§ **What the task requires**: Start to finish, write out the entries exactly, leaving the pictures aside.

□ □ □ □ □ □ □

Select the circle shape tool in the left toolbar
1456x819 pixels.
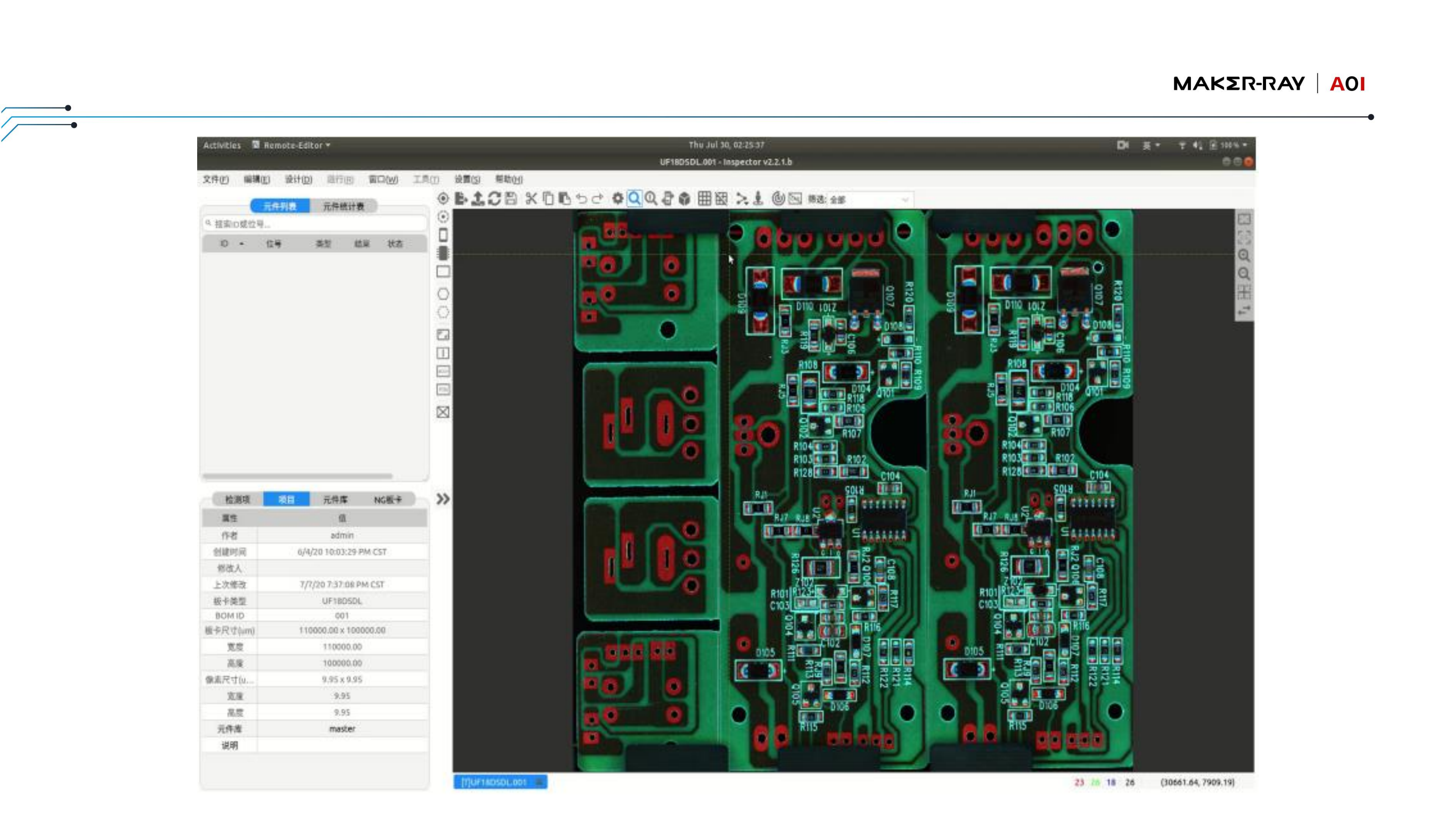click(x=443, y=294)
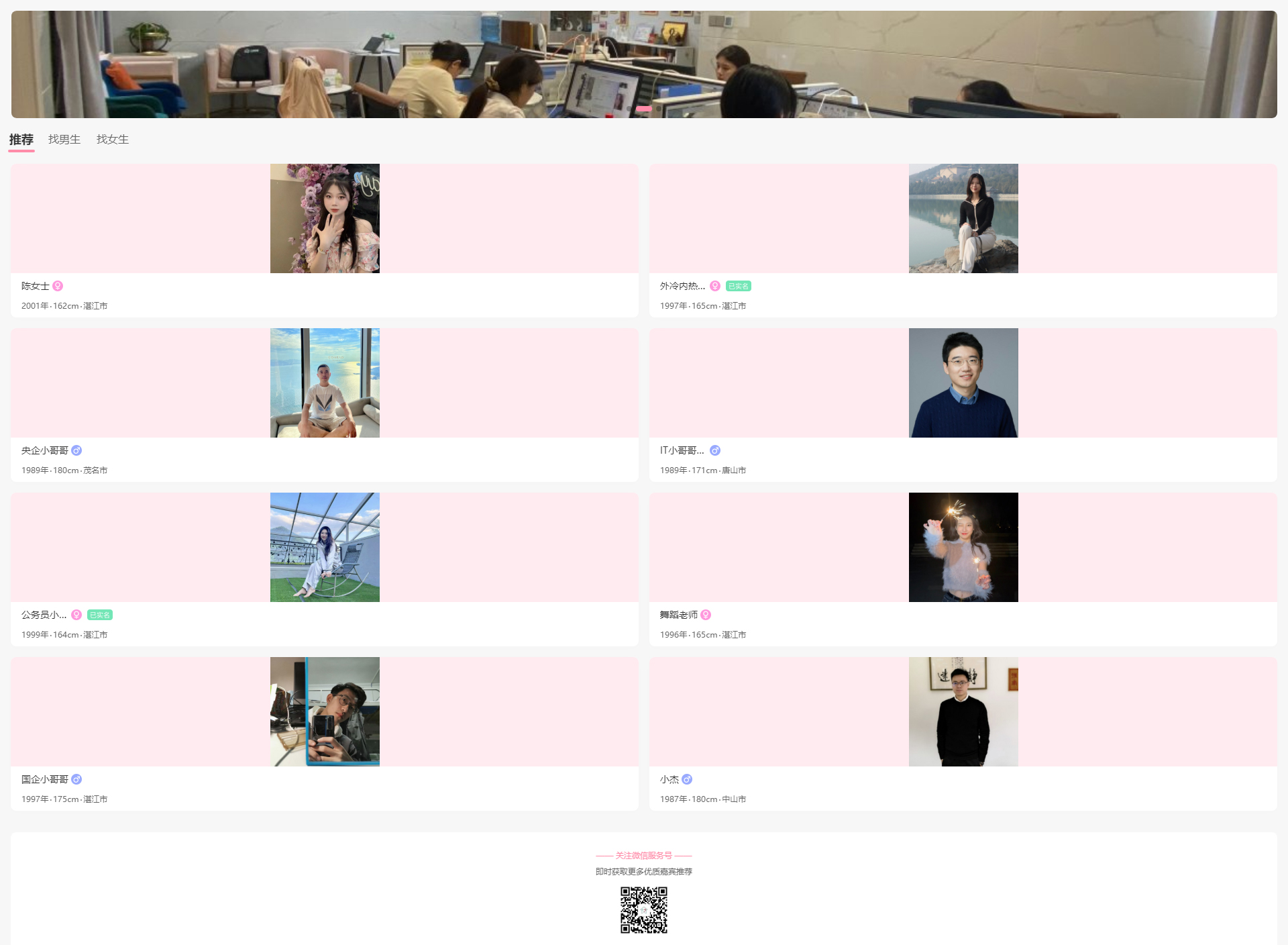Click the female icon beside 陈女士
Screen dimensions: 1288x945
[x=58, y=286]
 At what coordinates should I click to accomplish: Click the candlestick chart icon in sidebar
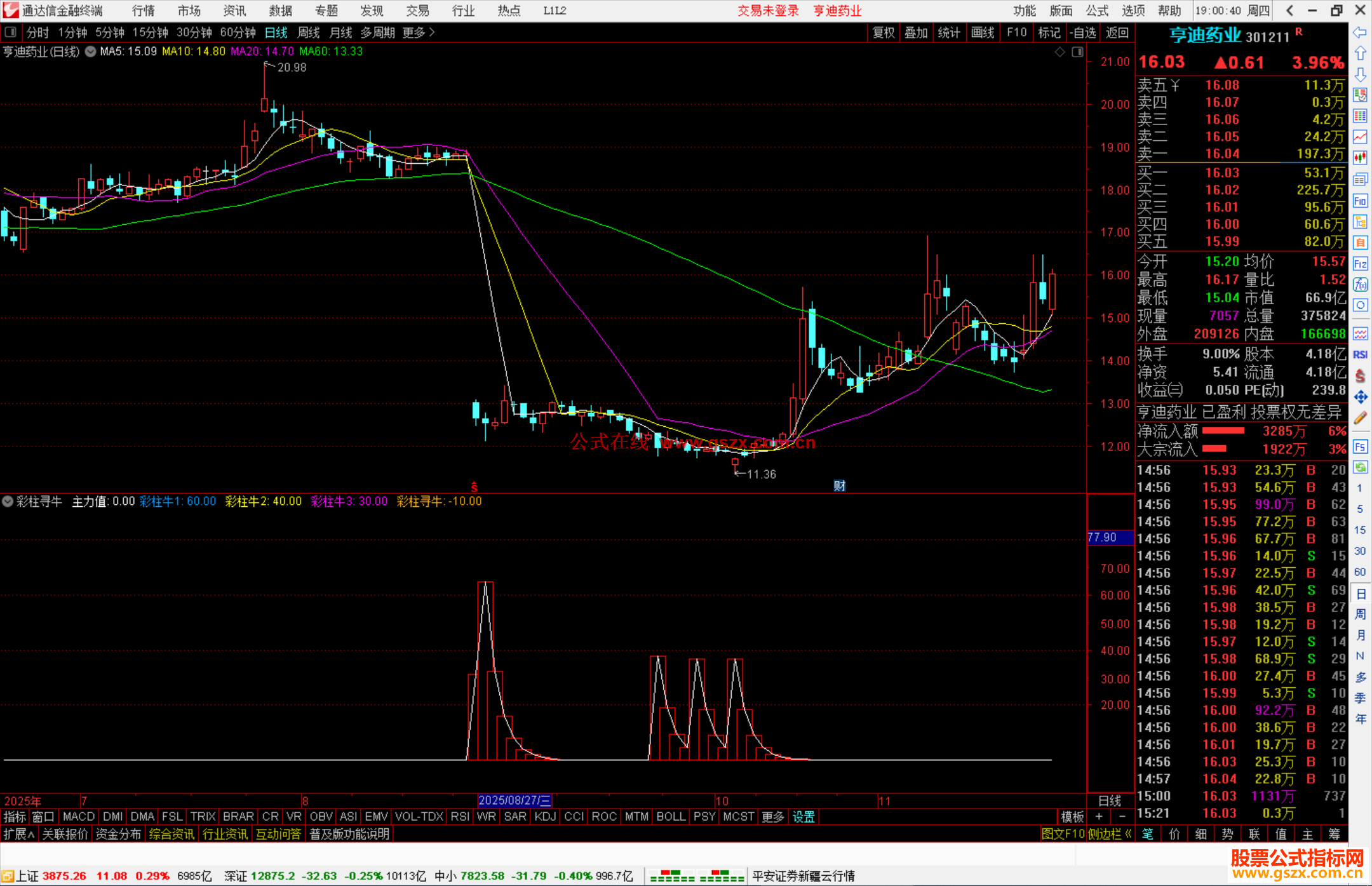pyautogui.click(x=1360, y=158)
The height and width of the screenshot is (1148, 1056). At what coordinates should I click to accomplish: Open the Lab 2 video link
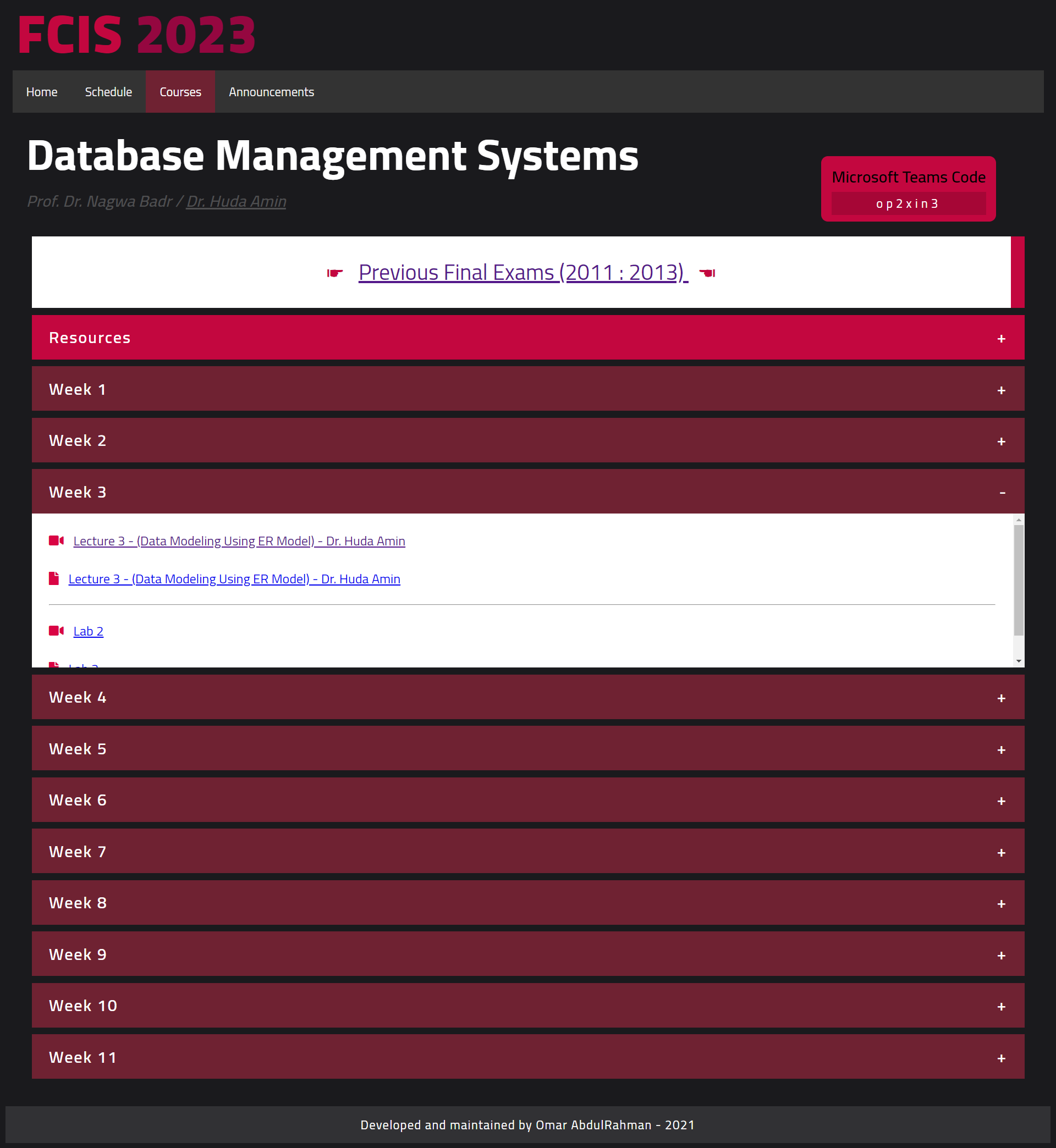88,631
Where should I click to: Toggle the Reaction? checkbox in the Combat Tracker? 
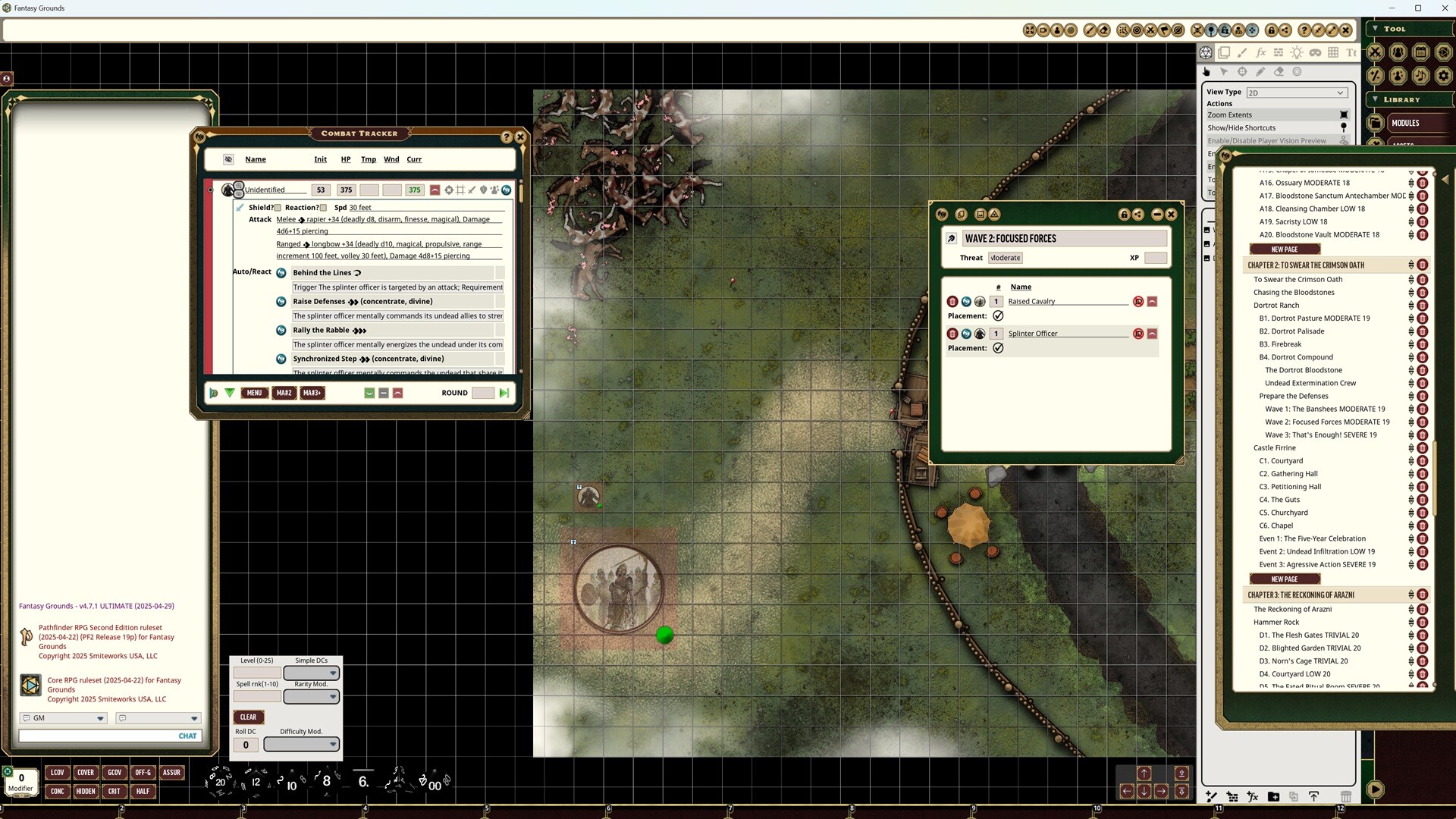pos(324,208)
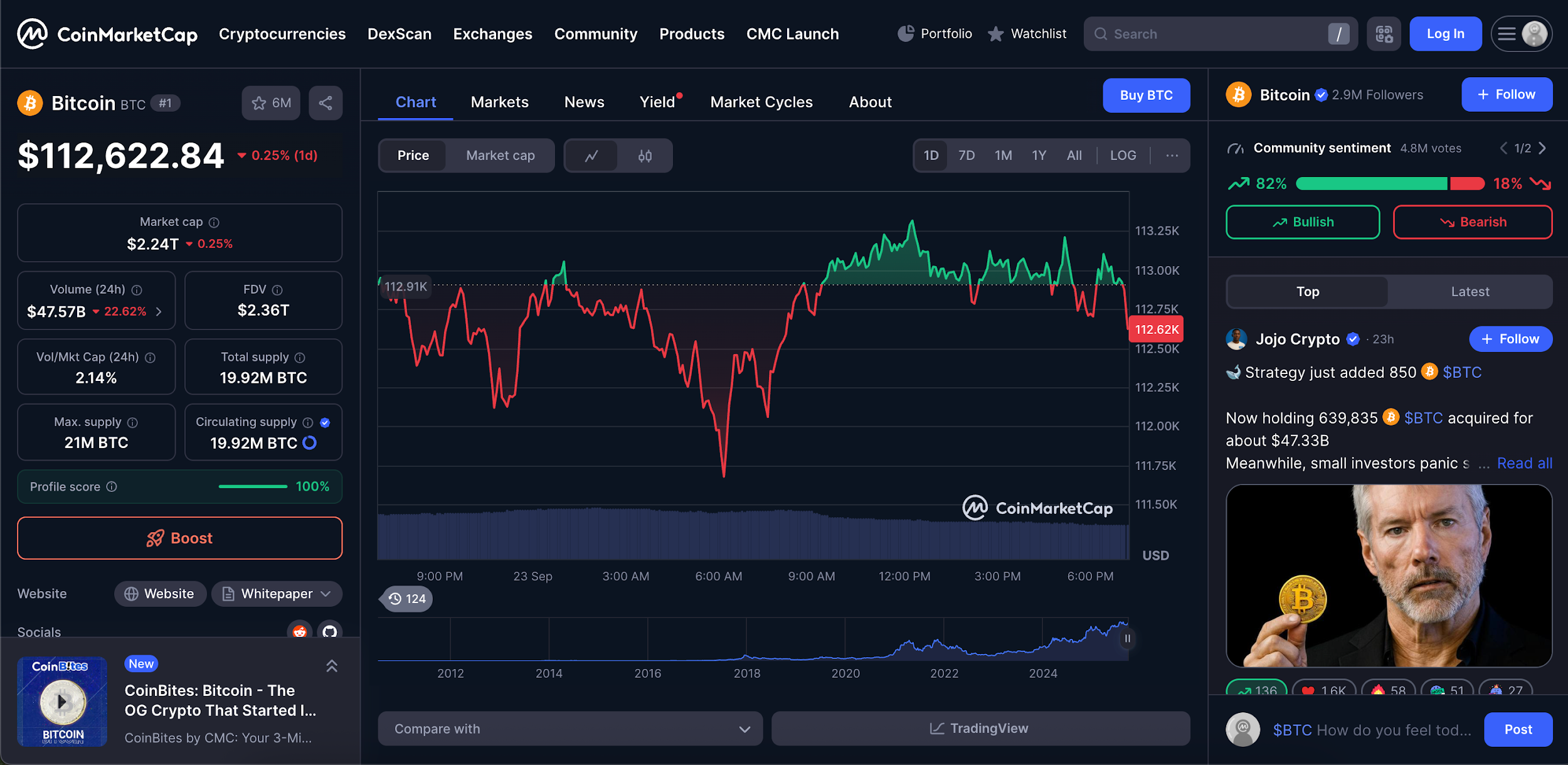Open the Reddit social link icon
This screenshot has height=765, width=1568.
tap(300, 631)
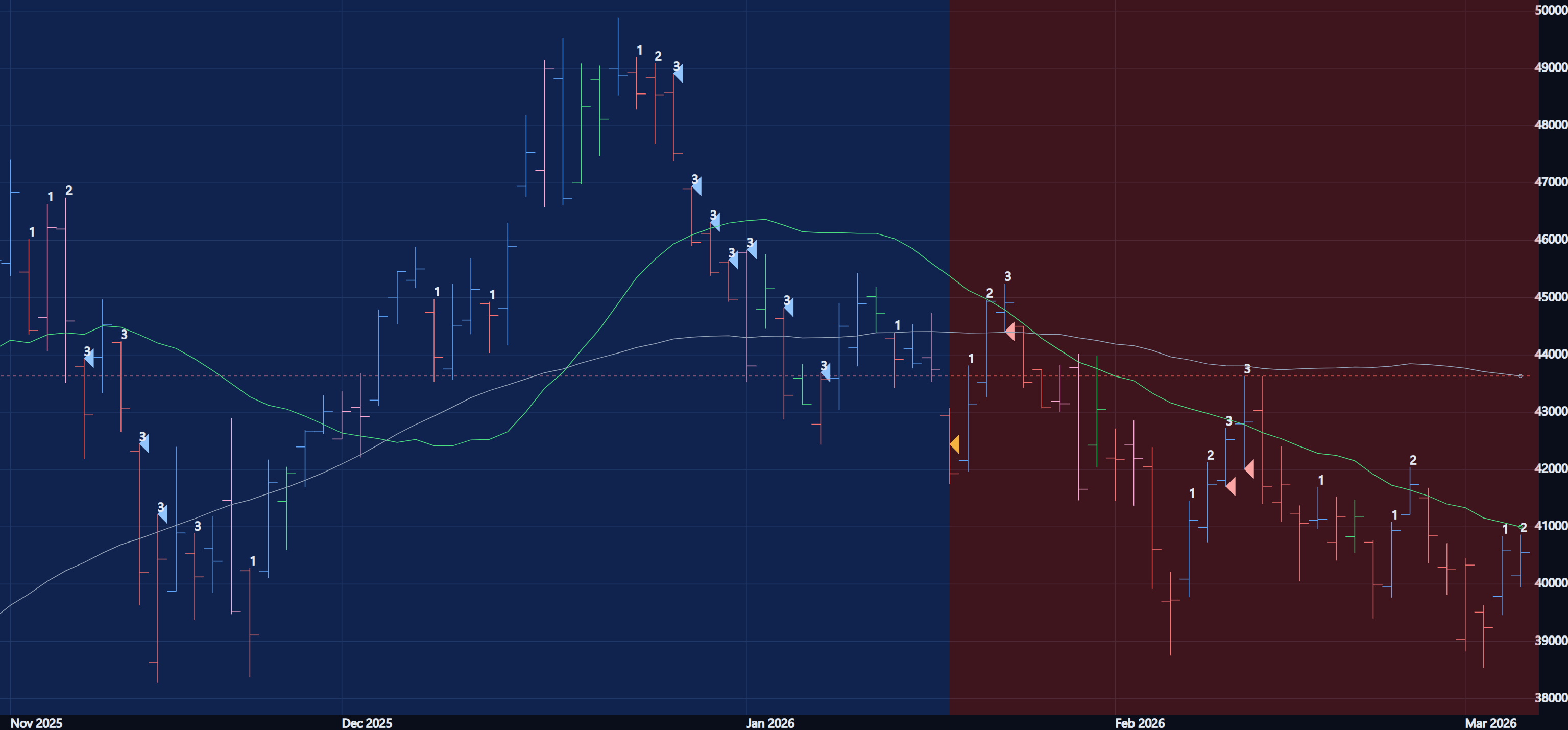Click the pink arrow marker next to the white moving average

(1010, 332)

□ □ □ □ □ □ □

§ **Your response**:
Select the circle shape tool in the left toolbar
1456x819 pixels.
click(x=443, y=294)
Click the female icon beside 陈女士
Screen dimensions: 1288x945
[x=58, y=286]
 At what coordinates should I click to accomplish: Click the candlestick chart icon in sidebar
pyautogui.click(x=1360, y=158)
The height and width of the screenshot is (1148, 1056). At what coordinates should I click to accomplish: Open the Lab 2 video link
88,631
Where should I click to: Toggle the Reaction? checkbox in the Combat Tracker? 
pos(324,208)
Open the Reddit social link icon
This screenshot has height=765, width=1568.
tap(300, 631)
Click the pink arrow marker next to the white moving average

(1010, 332)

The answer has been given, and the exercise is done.